# **Activity 2: Python-Pandas Exercise**

Objectives:
- Understand Python syntax (variables, loops, functions).
- Learn Pandas basics (Series, DataFrames, reading files).
- Perform data cleaning (handling missing values, correcting formats, removing duplicates).
- Apply concepts in a real-world case study.

# Part 1: Hands-on Python & Pandas Basics

1. Install the Pandas library in your environment.

2. Import the  pandas package under the name `pd`

3. Print the pandas version

4. Create a variable `x` with the value 10 and a string variable `y` with "Fortes in Fide!"

5. Define a list with numbers `[1, 2, 3, 4, 5]` and a dictionary with keys `name` and `age`

6. Write a function `greet(name)` that returns "Magis, (name)"!

7. Write a Python function that takes a user’s name as input and prints a personalized greeting.

8. Modify **Number 7** that if the user does not enter a name, it defaults to "Guest".

9. Create a Pandas Series from `[10, 20, 30, 40]`.

10.  Create a DataFrame with columns `A` and `B`.

# Part 2: Working with a Dataset 🛥️

1. Load the Titanic dataset from a local file and display the first five rows.

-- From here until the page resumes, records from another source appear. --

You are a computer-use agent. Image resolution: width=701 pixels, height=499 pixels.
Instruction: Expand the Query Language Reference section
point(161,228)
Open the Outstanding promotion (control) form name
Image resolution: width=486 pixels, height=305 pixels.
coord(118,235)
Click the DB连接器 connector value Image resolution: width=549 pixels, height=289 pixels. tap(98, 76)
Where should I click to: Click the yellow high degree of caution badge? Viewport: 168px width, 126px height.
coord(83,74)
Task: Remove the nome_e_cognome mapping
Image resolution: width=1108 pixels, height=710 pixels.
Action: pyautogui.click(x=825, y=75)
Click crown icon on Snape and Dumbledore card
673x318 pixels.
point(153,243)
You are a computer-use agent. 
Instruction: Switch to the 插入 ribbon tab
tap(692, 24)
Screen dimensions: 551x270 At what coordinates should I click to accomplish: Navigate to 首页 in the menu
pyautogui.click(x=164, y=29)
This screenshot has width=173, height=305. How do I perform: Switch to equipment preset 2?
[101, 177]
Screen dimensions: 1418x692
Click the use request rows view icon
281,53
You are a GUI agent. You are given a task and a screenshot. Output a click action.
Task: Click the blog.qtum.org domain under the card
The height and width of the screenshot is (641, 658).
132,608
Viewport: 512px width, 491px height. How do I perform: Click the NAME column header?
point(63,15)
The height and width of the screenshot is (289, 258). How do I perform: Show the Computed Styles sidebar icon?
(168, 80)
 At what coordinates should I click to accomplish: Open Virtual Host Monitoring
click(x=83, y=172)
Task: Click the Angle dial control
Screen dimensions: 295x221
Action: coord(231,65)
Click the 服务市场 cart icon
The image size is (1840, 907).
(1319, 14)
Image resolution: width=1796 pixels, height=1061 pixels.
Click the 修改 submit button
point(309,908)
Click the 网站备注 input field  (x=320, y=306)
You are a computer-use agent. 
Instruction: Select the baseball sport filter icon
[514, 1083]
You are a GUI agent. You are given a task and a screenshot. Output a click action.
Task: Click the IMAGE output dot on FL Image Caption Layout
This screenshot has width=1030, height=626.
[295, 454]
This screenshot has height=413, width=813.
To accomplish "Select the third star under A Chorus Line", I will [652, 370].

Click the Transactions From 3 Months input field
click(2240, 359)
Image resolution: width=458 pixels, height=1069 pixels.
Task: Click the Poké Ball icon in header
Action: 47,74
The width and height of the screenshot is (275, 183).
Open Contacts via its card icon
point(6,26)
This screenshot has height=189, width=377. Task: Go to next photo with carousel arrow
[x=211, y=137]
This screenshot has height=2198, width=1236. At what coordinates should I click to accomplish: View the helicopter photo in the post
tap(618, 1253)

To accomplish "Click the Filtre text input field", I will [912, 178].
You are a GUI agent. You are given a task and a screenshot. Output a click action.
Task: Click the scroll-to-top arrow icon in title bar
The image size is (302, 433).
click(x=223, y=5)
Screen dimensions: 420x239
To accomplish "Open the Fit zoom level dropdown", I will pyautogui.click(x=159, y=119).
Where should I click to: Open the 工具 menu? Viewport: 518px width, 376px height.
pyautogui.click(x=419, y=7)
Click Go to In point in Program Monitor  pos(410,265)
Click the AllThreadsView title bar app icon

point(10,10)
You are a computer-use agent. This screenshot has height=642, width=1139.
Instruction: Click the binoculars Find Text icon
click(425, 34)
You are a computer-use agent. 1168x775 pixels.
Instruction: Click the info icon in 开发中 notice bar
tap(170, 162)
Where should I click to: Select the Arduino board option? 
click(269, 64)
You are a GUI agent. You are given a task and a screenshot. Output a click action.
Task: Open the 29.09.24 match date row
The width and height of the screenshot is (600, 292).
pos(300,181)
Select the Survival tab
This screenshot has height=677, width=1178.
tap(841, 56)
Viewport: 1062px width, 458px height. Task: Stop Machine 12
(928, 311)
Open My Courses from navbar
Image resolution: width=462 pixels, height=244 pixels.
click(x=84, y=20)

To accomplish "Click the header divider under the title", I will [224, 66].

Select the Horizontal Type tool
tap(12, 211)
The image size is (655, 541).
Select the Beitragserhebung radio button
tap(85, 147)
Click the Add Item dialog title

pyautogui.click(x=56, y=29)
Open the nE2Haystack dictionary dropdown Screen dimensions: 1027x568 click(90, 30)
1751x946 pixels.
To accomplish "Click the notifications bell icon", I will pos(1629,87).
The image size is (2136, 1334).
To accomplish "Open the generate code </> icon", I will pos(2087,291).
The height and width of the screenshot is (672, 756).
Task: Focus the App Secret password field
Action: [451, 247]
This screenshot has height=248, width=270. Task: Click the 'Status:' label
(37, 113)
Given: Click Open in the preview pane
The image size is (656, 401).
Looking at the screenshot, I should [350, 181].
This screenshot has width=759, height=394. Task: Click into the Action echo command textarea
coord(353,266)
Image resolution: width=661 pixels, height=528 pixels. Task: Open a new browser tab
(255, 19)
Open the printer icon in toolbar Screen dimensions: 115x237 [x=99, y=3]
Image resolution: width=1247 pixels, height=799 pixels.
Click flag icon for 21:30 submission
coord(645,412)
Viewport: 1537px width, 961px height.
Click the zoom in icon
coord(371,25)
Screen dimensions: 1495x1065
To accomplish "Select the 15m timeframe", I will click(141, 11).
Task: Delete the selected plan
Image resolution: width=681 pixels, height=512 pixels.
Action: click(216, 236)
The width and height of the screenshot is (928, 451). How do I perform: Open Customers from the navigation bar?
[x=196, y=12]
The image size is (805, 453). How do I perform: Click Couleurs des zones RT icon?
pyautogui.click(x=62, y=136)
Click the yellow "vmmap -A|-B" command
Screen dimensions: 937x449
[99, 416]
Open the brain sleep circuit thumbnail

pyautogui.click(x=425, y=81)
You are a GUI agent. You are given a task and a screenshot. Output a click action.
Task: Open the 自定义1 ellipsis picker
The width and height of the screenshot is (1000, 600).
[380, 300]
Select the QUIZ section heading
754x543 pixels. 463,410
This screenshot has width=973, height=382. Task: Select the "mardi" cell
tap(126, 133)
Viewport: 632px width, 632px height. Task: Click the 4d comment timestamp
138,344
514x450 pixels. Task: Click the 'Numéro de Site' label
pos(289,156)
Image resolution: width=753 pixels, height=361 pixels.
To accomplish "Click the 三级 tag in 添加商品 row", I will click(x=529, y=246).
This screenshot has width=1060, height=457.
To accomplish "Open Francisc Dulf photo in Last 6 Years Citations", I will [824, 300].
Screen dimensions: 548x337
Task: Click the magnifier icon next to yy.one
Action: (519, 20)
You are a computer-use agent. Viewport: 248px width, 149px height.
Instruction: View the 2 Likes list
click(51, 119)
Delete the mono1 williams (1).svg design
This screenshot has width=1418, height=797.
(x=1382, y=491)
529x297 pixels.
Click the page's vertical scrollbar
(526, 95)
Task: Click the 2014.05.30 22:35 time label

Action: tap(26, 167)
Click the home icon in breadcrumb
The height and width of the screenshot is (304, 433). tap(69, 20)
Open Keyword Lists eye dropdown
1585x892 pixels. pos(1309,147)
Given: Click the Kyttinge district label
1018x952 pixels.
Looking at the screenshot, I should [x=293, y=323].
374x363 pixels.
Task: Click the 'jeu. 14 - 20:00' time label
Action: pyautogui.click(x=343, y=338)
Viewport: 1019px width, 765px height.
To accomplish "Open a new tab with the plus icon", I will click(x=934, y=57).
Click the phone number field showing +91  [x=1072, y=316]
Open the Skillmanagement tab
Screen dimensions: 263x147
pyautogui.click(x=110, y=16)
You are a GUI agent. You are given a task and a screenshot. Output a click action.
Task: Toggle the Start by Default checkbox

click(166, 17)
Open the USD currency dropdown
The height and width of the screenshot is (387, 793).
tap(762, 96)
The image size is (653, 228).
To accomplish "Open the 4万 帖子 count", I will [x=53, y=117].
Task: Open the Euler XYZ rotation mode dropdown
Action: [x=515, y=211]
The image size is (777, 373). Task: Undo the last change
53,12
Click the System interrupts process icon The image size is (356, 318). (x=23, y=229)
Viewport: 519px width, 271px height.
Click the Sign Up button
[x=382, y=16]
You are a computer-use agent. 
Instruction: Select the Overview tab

2. Display the dataset's column names, data types.

3. Display the dataset's missing values.

4. Display the `Name`, `Age`, and `Fare` columns from the dataset. (first 10)

 5. Print the descriptive statistics of the Titanic dataset.

6. Remove rows with missing values in the `Age` column.

7. Remove duplicate rows from the dataset.

8. Compute and display the correlation matrix of the dataset.

# Part 2: Working with Case Studies

When working on these case studies, **always ensure that your code is properly documented and clearly presented**. Follow these key principles:  

### **1. Always Show Your Code**  
- Every step of data exploration, cleaning, and analysis should include **visible code outputs**.  
- Do not skip showing your process, as transparency is essential for reproducibility.  

### **2. Proper Documentation is Necessary**  
- Use **comments (`#`) in Python** to explain your code clearly.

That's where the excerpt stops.